● Task requirements
All of the data below should be printed again exactly, pictures excluded.

● Material provided
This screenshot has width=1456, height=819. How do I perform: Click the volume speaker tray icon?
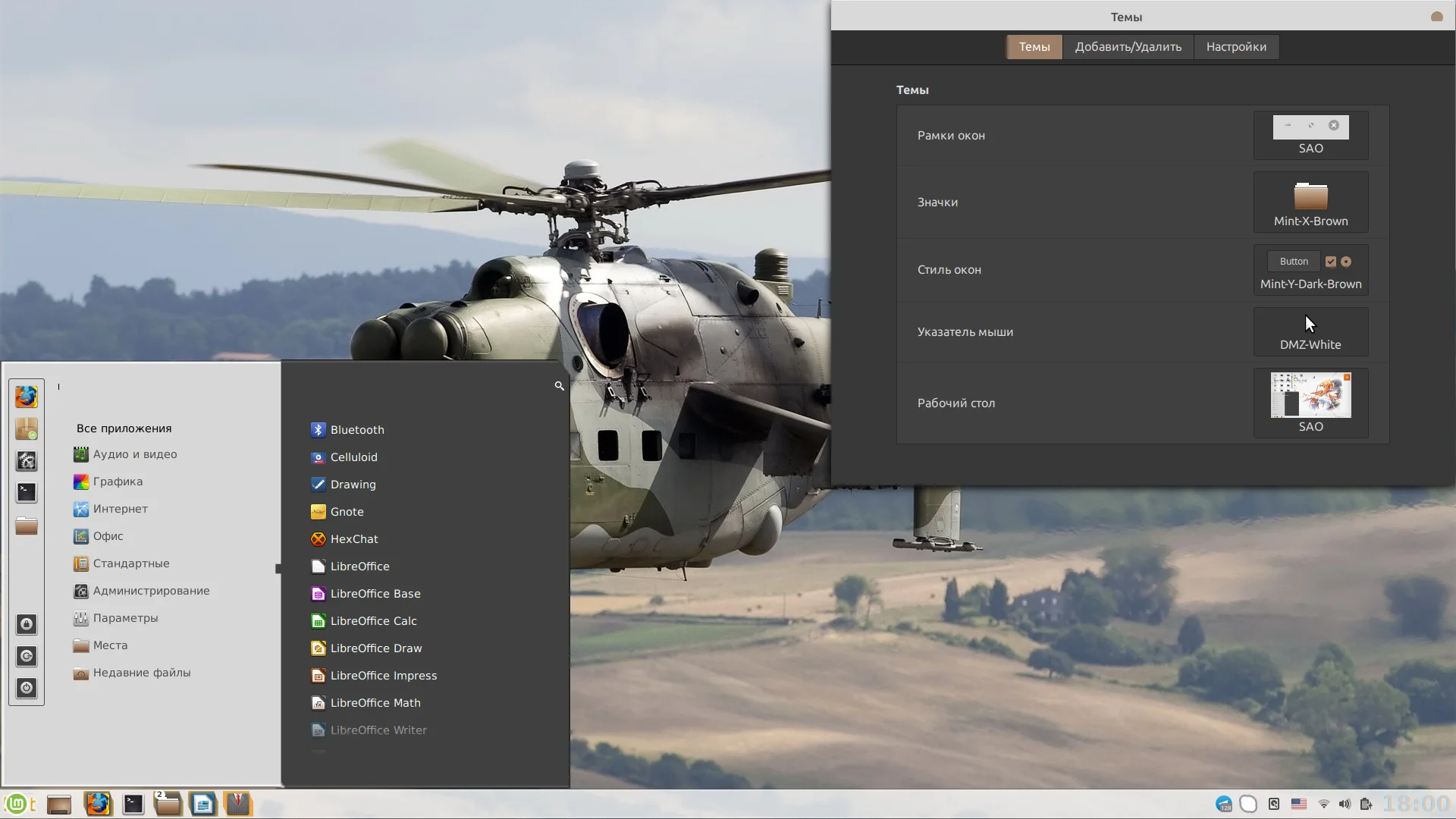1345,804
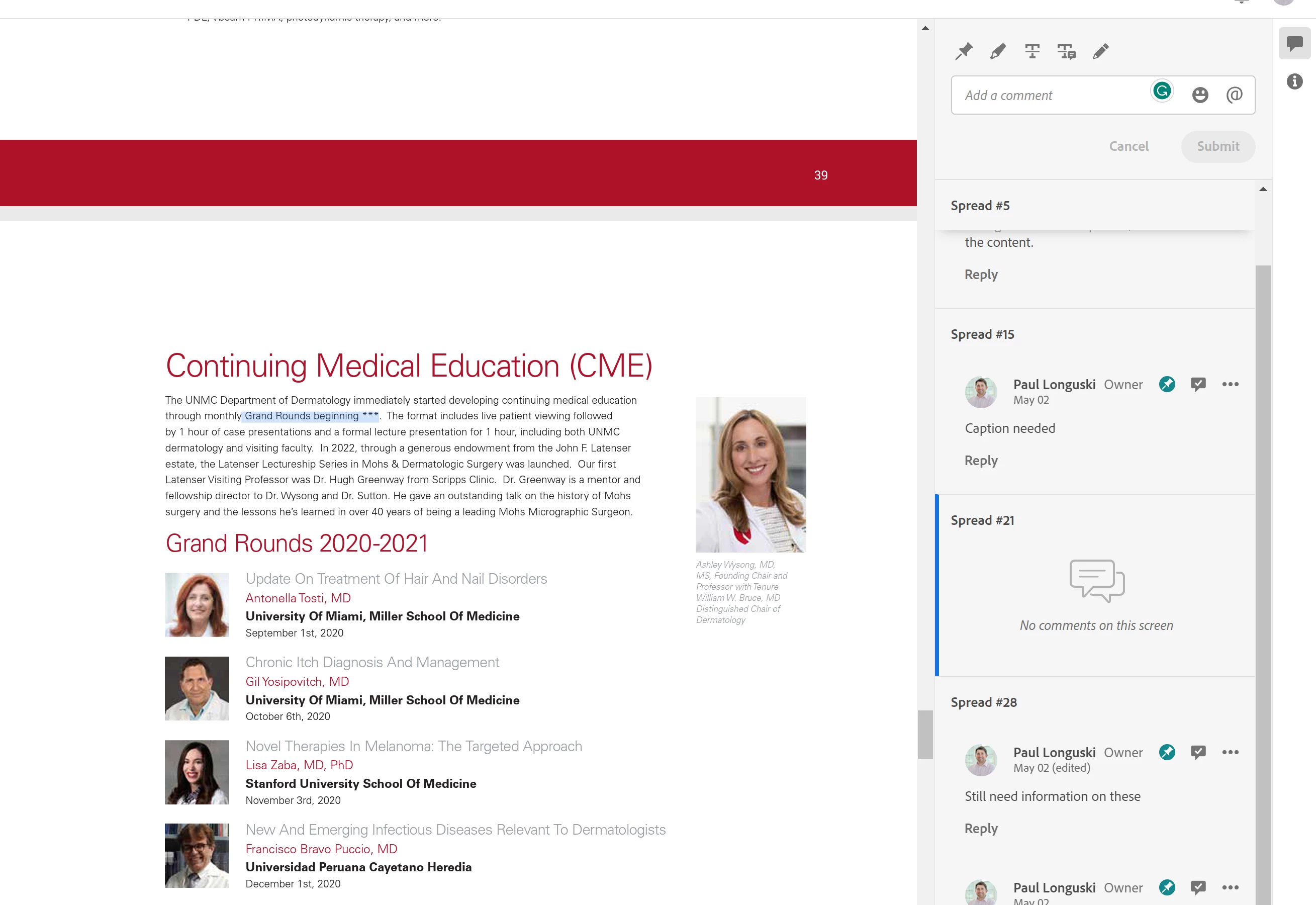Viewport: 1316px width, 905px height.
Task: Open more options for 'Caption needed' comment
Action: tap(1231, 385)
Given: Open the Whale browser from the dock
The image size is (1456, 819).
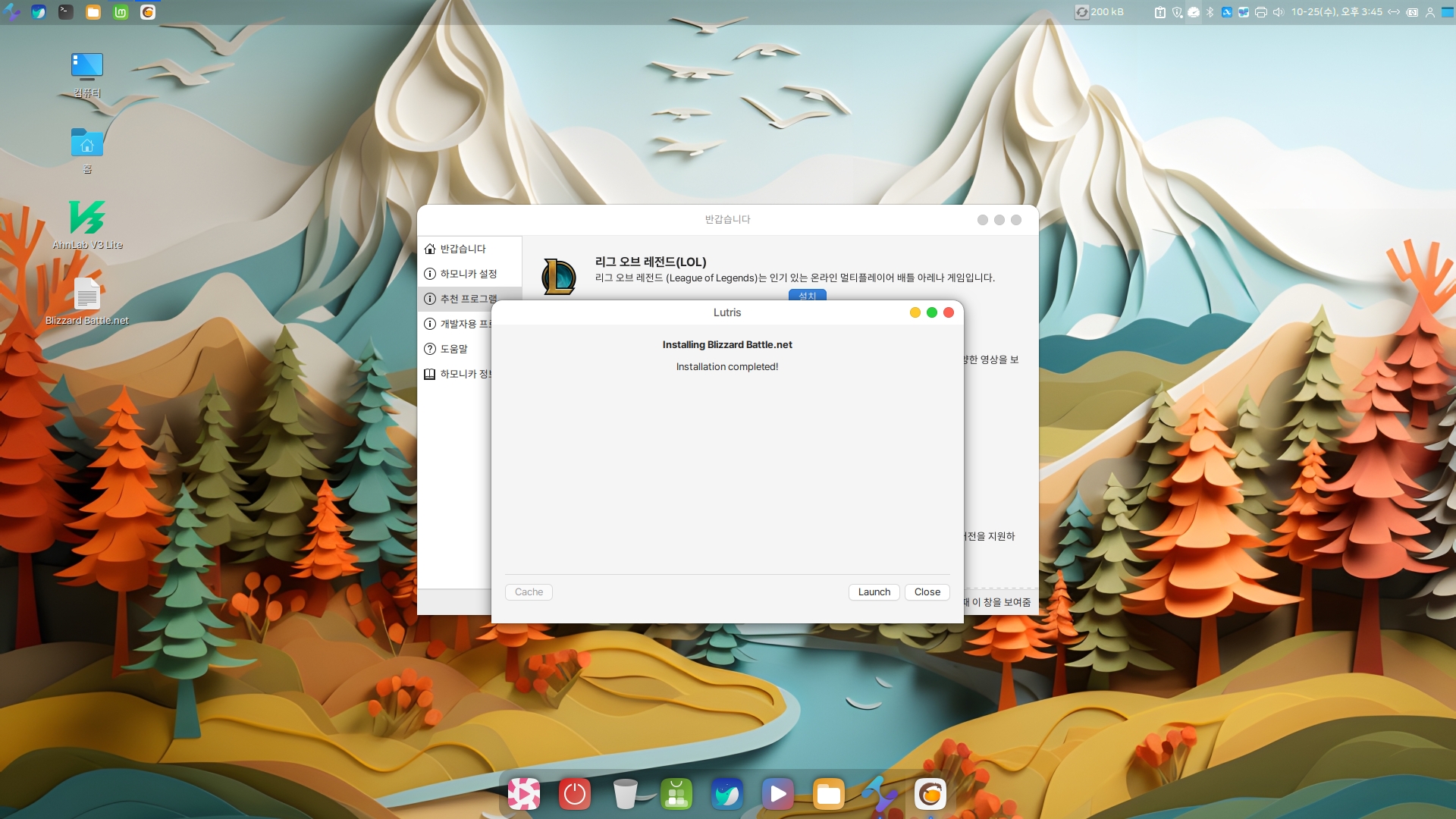Looking at the screenshot, I should pos(726,794).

● Response to this task
This screenshot has width=1456, height=819. How do I perform: Click the volume speaker tray icon?
1345,804
Viewport: 1316px width, 905px height.
Task: Open more options for 'Caption needed' comment
Action: tap(1231, 385)
Given: Open the Whale browser from the dock
The image size is (1456, 819).
Looking at the screenshot, I should pos(726,794).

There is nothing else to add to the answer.